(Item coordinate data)
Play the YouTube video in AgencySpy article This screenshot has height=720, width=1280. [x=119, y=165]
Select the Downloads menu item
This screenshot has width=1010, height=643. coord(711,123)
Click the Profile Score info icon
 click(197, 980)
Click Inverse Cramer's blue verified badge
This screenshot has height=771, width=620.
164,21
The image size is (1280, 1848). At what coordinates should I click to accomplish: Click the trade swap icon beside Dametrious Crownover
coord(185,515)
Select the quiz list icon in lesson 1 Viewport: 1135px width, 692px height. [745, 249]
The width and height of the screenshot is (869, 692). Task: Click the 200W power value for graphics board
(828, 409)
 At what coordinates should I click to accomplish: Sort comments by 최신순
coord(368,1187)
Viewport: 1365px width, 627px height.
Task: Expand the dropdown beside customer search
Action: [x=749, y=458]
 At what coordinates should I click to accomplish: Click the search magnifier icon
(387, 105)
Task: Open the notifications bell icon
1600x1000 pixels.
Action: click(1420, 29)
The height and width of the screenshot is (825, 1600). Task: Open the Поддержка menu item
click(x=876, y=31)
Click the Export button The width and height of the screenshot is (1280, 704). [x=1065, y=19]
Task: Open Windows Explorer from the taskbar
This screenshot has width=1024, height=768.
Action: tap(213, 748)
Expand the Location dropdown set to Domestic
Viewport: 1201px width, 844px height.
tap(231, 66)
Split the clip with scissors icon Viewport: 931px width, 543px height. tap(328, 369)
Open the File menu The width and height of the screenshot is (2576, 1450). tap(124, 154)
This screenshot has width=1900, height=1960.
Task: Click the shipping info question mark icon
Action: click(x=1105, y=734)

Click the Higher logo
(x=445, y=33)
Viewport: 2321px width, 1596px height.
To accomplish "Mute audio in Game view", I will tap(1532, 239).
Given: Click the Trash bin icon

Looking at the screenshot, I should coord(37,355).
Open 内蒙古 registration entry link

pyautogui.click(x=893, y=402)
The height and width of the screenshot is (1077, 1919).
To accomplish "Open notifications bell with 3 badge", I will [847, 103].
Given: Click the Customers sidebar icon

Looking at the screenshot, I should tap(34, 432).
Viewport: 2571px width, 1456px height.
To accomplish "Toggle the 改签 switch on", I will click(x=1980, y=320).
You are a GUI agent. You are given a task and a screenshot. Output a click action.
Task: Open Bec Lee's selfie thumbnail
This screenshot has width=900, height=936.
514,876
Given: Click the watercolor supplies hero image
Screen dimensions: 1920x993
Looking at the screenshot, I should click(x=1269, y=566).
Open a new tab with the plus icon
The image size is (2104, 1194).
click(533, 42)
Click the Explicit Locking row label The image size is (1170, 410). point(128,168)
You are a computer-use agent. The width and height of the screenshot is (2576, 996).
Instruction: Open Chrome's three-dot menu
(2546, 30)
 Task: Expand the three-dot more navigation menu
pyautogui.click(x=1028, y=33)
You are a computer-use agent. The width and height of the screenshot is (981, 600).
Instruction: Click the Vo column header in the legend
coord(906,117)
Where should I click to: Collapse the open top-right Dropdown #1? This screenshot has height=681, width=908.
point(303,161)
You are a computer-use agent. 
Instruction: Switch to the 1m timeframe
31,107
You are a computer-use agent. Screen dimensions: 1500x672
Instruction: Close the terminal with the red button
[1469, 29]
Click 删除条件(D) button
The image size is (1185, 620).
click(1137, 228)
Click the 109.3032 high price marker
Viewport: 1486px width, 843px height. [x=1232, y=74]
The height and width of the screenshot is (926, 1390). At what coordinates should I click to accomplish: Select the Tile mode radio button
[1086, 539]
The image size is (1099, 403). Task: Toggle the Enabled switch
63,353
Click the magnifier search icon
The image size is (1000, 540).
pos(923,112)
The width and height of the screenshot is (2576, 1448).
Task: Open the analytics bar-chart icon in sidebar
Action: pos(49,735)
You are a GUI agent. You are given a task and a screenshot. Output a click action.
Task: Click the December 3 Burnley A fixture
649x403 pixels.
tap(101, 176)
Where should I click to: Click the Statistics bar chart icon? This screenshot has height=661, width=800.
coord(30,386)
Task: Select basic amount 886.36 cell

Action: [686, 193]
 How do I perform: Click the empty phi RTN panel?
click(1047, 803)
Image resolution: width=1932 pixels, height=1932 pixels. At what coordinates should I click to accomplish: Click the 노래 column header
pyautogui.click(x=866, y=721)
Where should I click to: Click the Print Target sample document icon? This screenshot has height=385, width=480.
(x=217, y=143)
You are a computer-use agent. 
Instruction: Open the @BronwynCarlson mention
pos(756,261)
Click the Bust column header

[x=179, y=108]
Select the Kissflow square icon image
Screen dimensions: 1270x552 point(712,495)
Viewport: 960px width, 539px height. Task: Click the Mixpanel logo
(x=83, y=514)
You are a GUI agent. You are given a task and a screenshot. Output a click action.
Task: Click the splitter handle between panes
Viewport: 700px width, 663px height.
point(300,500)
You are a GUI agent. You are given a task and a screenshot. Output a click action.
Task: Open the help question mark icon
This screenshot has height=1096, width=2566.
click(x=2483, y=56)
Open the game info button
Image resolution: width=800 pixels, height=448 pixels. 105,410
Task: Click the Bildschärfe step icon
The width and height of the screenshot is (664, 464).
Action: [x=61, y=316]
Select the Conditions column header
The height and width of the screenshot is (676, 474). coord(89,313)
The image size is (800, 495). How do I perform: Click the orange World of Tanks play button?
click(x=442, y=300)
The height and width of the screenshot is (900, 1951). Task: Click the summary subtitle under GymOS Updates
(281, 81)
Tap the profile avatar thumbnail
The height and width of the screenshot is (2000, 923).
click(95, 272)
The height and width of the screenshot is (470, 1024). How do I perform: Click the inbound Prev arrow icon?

◆ **Directions**
Give the lines of the data from the one containing "Select the Conditions column header" through the end as a numbered list, omitting blank lines.

◆ **Task result**
1. Select the Conditions column header
2. The height and width of the screenshot is (676, 474). coord(89,313)
3. The image size is (800, 495). How do I perform: Click the orange World of Tanks play button?
4. click(x=442, y=300)
5. The height and width of the screenshot is (900, 1951). Task: Click the summary subtitle under GymOS Updates
6. (281, 81)
7. Tap the profile avatar thumbnail
8. The height and width of the screenshot is (2000, 923).
9. click(95, 272)
10. The height and width of the screenshot is (470, 1024). How do I perform: Click the inbound Prev arrow icon?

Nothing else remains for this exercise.